A new captain at the helm, and a man of the people. Fernandes doesn’t try too hard, but sticks to what he knows will do the trick.

One of the most underrated lagers around, the squad rejoices when he brings in a big shipment of Super Bock, straight from the homeland. Even Erik ten Hag cracks a smile. Can’t resist grabbing one.

Newcastle – Jamaal Lascelles

Drink of choice: Brown Ale

In a bid to try and rekindle the flame of yesteryear, Lascelles begrudgingly forces a bottle of Newcastle Brown Ale down his neck for the good of the team, like a proper captain should.

Hates the stuff. Completely. Prefers a vodka lemonade. But to generate team spirit he leaves that at home. Brown Ale or nothing, lads. That’s the rule.

Nottingham Forest – Joe Worrall

Drink of choice: Peroni

Lager connoisseur. Will drink anything be it bottle or draught, but loves a Peroni. Bottle to stop things from getting out of hand.

He’s Mr. Nottingham Forest, is Worrall. Has to set the standard. Can’t be letting things get out of hand. Might opt for a Corona in the sun. Goes down easier.

Sheffield United – John Egan

Drink of choice: Guinness

He’s Irish. Come on. It’s the greatest invention since sliced bread for millions who aren’t Irish. So to those who are from its birthplace, it’s the holy grail.
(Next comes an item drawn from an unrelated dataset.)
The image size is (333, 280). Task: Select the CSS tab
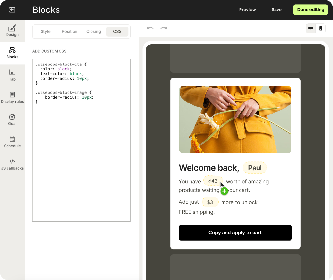(117, 32)
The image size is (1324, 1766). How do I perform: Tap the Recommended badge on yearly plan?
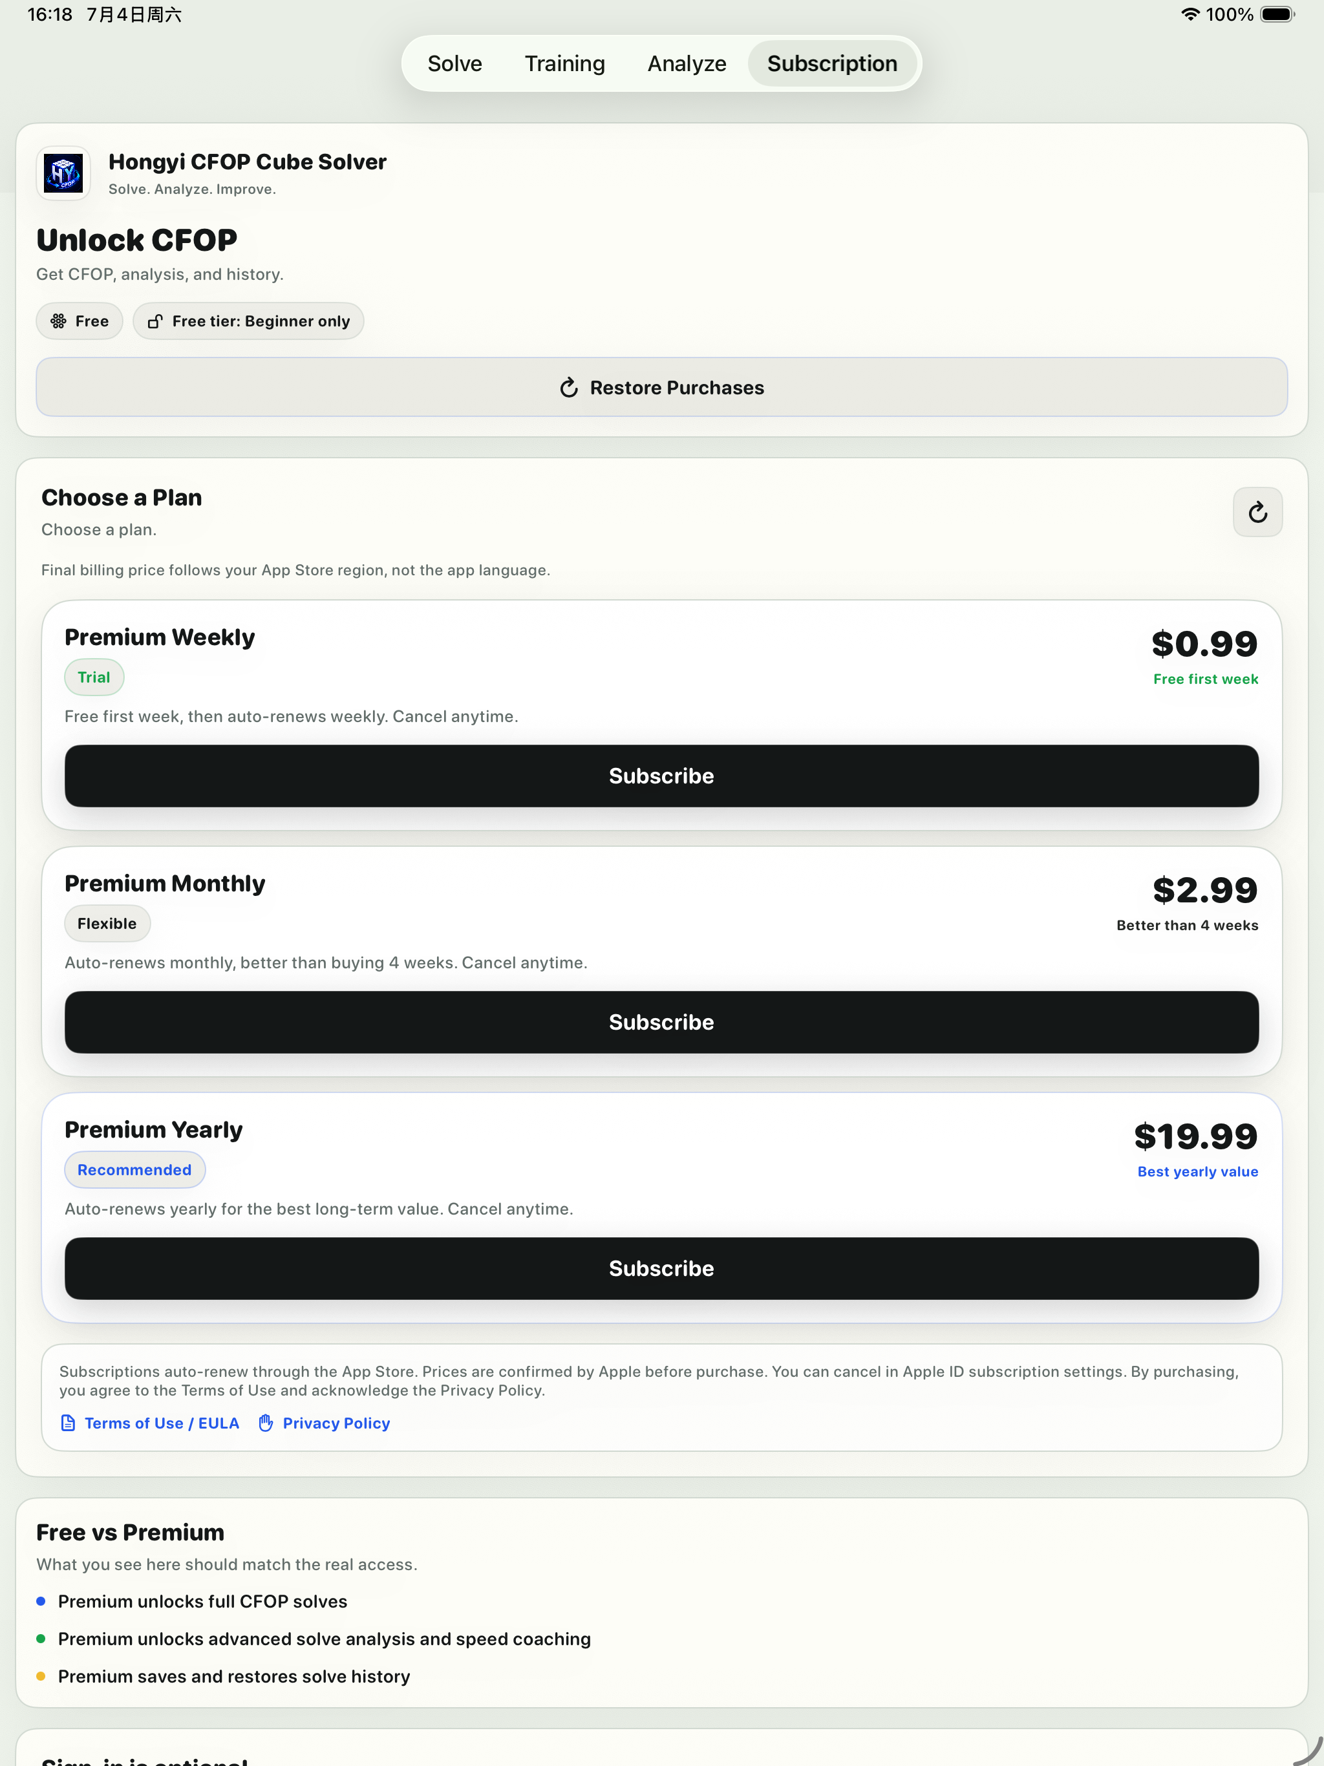pyautogui.click(x=134, y=1170)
We reckon Egan has all the gear. Nitrosurge attachment, posh cans, collection of glasses. Full setup. Pours the perfect pint at home. Expert at splitting the G.

Tottenham – TBC

Drink of choice: Foster’s

There’s currently no captain confirmed with Hugo Lloris out of the door and Harry Kane keen to follow, thus the choice of drink falls on the head of Daniel Levy.

Foster’s is just about as cheap and cheerful as you get before delving into supermarket own-brand alcohol. Textbook Levy, but even he wouldn’t go that far.

West Ham – TBC

Drink of choice: Water

With Declan Rice gone, someone’s got to step up at West Ham and set the agenda. For the time being, though, Moyes rules the roost and there’s no drinking on the job. Unless your name is David Moyes.

Water for everybody except him. He’s probably on red wine.

Wolves – TBC

Drink of choice: Absinthe

It’s funny that we’re discussing alcoholic drinks, because judging Wolves from the outside looking in, it appears they couldn’t organise a p*ss-up in a brewery at present.

Captain Connor Coady has left, Julen Lopetegui has no idea who he can sign and who he’s losing, and doesn’t have any money to work with.

Get this man – and the players remaining – the purest form of absinthe one can muster up and let them have a bit of fun before a very bleak season gets underway.